EXERCISE - Please repeat the lines below, exactly and only, from the one that holds "Task: Select the 固定价格 service type label" through the one that holds "Viewport: 1242px width, 568px height.".

SUPPLIED MATERIAL -
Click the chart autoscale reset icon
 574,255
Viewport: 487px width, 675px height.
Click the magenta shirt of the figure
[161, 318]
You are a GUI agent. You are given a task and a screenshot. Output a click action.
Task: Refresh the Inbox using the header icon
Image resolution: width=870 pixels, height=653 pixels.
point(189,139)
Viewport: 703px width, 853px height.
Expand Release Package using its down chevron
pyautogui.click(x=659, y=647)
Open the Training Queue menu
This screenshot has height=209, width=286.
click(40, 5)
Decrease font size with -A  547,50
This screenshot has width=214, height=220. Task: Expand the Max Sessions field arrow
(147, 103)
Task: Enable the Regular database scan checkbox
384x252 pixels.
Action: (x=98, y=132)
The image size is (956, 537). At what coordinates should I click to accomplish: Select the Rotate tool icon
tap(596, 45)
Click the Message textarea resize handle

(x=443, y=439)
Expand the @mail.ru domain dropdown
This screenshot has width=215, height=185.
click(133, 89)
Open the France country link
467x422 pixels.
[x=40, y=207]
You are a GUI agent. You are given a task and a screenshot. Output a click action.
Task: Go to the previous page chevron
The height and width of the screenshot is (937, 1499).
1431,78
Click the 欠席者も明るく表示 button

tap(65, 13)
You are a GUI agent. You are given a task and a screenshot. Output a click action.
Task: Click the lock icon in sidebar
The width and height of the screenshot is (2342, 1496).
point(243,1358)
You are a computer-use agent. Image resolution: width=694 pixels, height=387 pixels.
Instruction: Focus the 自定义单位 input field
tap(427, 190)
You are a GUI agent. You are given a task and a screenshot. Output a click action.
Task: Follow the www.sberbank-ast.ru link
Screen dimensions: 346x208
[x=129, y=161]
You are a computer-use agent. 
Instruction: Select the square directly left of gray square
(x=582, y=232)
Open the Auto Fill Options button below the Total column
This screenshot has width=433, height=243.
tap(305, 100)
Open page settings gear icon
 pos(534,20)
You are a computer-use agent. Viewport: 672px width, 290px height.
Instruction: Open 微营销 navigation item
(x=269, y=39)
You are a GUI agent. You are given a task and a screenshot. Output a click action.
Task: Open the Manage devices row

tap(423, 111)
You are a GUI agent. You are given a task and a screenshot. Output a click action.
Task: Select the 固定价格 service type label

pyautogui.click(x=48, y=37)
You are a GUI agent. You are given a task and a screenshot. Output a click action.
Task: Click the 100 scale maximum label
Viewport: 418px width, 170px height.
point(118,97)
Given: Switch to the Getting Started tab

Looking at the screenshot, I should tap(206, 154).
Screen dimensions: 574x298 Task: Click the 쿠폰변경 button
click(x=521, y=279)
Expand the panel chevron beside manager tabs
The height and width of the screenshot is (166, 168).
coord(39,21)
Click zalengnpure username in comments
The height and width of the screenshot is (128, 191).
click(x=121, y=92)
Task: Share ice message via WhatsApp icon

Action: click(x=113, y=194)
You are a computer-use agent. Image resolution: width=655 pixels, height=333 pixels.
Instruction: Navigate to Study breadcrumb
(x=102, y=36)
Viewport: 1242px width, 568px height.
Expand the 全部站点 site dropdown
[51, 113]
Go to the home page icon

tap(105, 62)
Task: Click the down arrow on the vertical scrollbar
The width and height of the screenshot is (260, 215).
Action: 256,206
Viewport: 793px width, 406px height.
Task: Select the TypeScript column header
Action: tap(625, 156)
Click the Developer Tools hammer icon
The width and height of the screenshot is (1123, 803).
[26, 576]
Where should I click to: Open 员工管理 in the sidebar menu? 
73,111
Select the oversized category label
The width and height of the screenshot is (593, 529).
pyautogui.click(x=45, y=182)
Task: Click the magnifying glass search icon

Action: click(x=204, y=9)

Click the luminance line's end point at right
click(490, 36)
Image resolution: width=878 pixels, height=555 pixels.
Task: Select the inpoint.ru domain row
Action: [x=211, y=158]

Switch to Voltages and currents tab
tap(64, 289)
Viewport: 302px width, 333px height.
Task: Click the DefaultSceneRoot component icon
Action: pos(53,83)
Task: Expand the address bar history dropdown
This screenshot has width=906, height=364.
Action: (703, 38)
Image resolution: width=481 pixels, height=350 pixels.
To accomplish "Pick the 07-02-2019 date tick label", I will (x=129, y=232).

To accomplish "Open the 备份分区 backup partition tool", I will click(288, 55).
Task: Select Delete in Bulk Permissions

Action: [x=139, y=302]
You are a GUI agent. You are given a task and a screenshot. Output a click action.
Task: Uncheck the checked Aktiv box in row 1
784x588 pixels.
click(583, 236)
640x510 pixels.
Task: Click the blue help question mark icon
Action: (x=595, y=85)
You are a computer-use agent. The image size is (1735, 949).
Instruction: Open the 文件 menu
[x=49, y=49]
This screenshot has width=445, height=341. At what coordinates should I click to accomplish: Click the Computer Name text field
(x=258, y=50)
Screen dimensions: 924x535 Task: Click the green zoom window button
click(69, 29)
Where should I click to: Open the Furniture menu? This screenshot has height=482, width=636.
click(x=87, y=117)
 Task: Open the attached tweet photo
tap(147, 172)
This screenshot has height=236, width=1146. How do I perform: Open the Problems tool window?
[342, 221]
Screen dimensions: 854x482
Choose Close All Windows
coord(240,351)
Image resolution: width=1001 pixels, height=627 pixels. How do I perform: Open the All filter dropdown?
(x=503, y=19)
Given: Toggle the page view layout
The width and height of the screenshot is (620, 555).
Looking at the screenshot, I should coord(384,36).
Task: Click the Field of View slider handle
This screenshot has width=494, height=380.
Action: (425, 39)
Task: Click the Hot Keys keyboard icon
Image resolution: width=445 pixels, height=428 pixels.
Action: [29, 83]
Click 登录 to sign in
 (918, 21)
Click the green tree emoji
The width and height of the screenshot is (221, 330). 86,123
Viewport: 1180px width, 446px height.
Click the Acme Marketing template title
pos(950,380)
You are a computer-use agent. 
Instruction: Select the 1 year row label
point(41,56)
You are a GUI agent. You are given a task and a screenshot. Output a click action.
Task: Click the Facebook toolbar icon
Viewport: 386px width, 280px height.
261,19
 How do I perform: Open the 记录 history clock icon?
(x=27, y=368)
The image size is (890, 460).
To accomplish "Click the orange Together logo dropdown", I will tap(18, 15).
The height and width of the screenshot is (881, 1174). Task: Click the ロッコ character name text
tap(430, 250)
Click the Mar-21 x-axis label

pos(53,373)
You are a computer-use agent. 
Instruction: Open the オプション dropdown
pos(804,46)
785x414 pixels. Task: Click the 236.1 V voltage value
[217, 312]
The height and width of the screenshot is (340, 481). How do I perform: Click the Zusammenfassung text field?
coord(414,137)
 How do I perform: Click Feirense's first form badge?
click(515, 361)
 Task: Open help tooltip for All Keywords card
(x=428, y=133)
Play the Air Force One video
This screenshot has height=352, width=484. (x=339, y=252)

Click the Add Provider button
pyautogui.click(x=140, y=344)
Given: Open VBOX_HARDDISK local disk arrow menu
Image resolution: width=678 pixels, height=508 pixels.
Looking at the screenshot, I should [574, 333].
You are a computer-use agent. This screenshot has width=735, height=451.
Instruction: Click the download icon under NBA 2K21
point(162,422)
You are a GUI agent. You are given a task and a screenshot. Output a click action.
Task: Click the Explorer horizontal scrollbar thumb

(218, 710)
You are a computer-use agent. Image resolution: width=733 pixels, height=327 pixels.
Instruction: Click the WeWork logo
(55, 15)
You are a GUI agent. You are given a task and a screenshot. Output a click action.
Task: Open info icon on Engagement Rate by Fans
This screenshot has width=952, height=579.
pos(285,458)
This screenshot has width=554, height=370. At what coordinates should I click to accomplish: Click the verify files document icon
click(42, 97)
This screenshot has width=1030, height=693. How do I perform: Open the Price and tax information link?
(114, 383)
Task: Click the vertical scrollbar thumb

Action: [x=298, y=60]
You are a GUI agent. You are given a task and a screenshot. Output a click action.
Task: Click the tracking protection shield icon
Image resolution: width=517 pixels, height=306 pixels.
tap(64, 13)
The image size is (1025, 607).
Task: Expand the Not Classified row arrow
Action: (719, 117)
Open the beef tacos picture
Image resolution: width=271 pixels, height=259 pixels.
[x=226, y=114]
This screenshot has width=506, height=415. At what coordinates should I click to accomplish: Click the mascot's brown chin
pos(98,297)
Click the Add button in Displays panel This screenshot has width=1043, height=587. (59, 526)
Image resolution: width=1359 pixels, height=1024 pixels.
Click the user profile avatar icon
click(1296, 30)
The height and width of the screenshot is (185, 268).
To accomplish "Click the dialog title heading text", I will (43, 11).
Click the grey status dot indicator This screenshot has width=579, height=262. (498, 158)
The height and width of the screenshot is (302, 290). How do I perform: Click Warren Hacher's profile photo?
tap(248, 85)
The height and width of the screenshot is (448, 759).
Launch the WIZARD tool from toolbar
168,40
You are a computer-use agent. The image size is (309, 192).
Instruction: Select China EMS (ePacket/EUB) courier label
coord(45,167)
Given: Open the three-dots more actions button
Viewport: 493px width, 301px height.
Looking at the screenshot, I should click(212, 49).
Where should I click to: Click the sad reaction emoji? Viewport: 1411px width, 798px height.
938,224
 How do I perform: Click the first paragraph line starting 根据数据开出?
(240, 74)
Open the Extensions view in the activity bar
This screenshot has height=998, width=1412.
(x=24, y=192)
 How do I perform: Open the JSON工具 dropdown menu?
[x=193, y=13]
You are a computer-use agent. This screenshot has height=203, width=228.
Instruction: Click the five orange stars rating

EXERCISE OUTPUT -
Task: Select the 固定价格 service type label

pyautogui.click(x=48, y=37)
You are a GUI agent. You are given a task and a screenshot. Output a click action.
Task: Click the 100 scale maximum label
Viewport: 418px width, 170px height.
point(118,97)
Given: Switch to the Getting Started tab

Looking at the screenshot, I should tap(206, 154).
Screen dimensions: 574x298 Task: Click the 쿠폰변경 button
click(x=521, y=279)
Expand the panel chevron beside manager tabs
The height and width of the screenshot is (166, 168).
coord(39,21)
Click zalengnpure username in comments
The height and width of the screenshot is (128, 191).
click(x=121, y=92)
Task: Share ice message via WhatsApp icon

Action: click(x=113, y=194)
You are a computer-use agent. Image resolution: width=655 pixels, height=333 pixels.
Instruction: Navigate to Study breadcrumb
(x=102, y=36)
Viewport: 1242px width, 568px height.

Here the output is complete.